Ses amis lui donnent le surnom de «Florentin» en référence à l'art de l'esquive pratiqué par des gens de la Renaissance comme Laurent le Magnifique ou Machiavel. Nonobstant son action politique, François Mitterrand demeure un personnage romanesque des plus passionnants. Les journalistes Catherine Nay, Jean Montaldo et Pierre Péan ont révélé par touches successives les différentes facettes de son itinéraire.
En 1942, s'étant enfui d'un camp de prisonniers, François Mitterrand renonce à la sécurité au sein de sa famille installée sur la côte méditerranéenne et prend le train pour... Vichy. Comme beaucoup de jeunes ambitieux de sa génération, il entre au service du maréchal Pétain. Il assure un emploi modeste dans un service qui s'occupe de la réinsertion des prisonniers. Le 16 août 1943, il reçoit la Francisque des mains du Maréchal. Il obtient le n°2202 de cette prestigieuse décoration qui a été remise à 3.000 personnes au total.
Début 1943, prévoyant la faillite du nazisme après la défaite de Stalingrad, François Mitterrand met un pied dans la Résistance. Il mène diverses opérations clandestines sous le surnom de Morland. Il bénéficie entre autres de la complicité d'un haut fonctionnaire de la Police, un certain Jean-Paul Martin. Après la guerre, celui-ci le met en relation avec René Bousquet, secrétaire général de la Police sous l'Occupation et principal organisateur de la rafle du Vél d'Hiv, suite à laquelle de nombreux juifs ont été envoyés dans les chambres à gaz.
Pour des raisons obscures, Bousquet est blanchi à la Libération par un tribunal d'exception. Reconverti dans les milieux d'affaires, il va dès lors rendre des services importants à son nouvel ami, François Mitterrand, en finançant une partie de ses campagnes électorales (ainsi Pierre Bergé, ami personnel de l'ancien président et auteur d'une biographie, explique-t-il le lien entre les deux hommes).
À la Libération, François Mitterrand, à peine âgé de 28 ans, devient ministre des Anciens combattants, puis ministre de la France d'outre-mer et ministre de l'Intérieur dans le cabinet de Mendès France en 1954, quand débute la guerre d'Algérie. Il est ministre de la Justice sous le gouvernement de Guy Mollet, lorsque les militaires reçoivent les pleins pouvoirs à Alger pour mettre fin au terrorisme par tous les moyens.
Le brillant ministre ne cache pas son espoir d'accéder à la Présidence du Conseil, le poste le plus important sous la IVe République, avant l'âge de 40 ans ! Mais le retour du général de Gaulle aux affaires, en 1958, l'oblige à rentrer dans l'anonymat.

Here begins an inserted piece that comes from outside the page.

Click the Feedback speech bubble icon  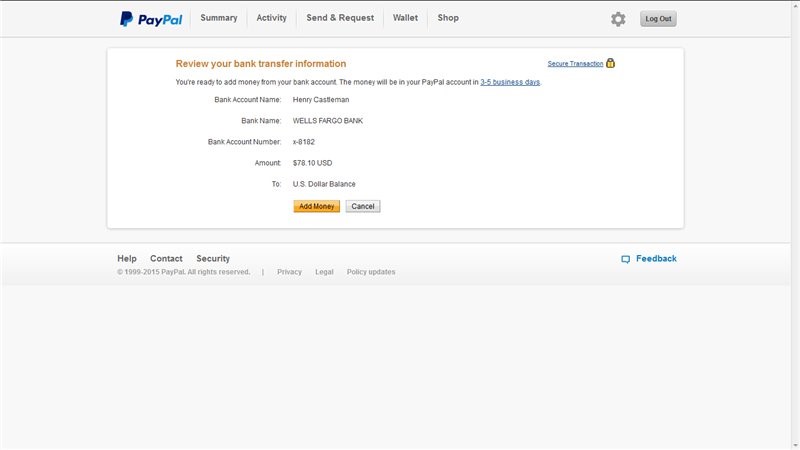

En 1959, il organise maladroitement un faux attentat contre sa voiture, avenue de l'Observatoire, à Paris, dans l'espoir de regagner les faveurs de l'opinion publique. L'affaire est heureusement étouffée.
Candidat contre le général de Gaulle aux élection présidentielles de décembre 1965, François Mitterrand se présente comme le champion de l'alternance au gaullisme. C'est ainsi qu'il réunit les partis de gauche autour de son nom, sous l'étiquette de la FGDS (Fédération de la gauche démocrate et socialiste). Il réussit à mettre le Général en ballotage et échoue au second tour avec un résultat honorable d'environ 45% des bulletins.
Ce relatif succès le conduit à fonder le 12 juin 1971, au congrès d'Épinay-sur-Seine, un nouveau parti socialiste sur les ruines de l'ancienne SFIO (Section française de l'Internationale socialiste) de Jean Jaurès et Jules Guesde, discréditée par l'engagement de Guy Mollet dans les guerres coloniales.
François Mitterrand incarne désormais tous les espoirs de la gauche non communiste. Après un échec de justesse aux élections présidentielles de 1974 face à Valéry Giscard d'Estaing, il gagne les élections présidentielles le 10 mai 1981, tirant parti de l'impopularité du président Valéry Giscard d'Estaing et de son lâchage par Jacques Chirac, le chef du parti néogaulliste.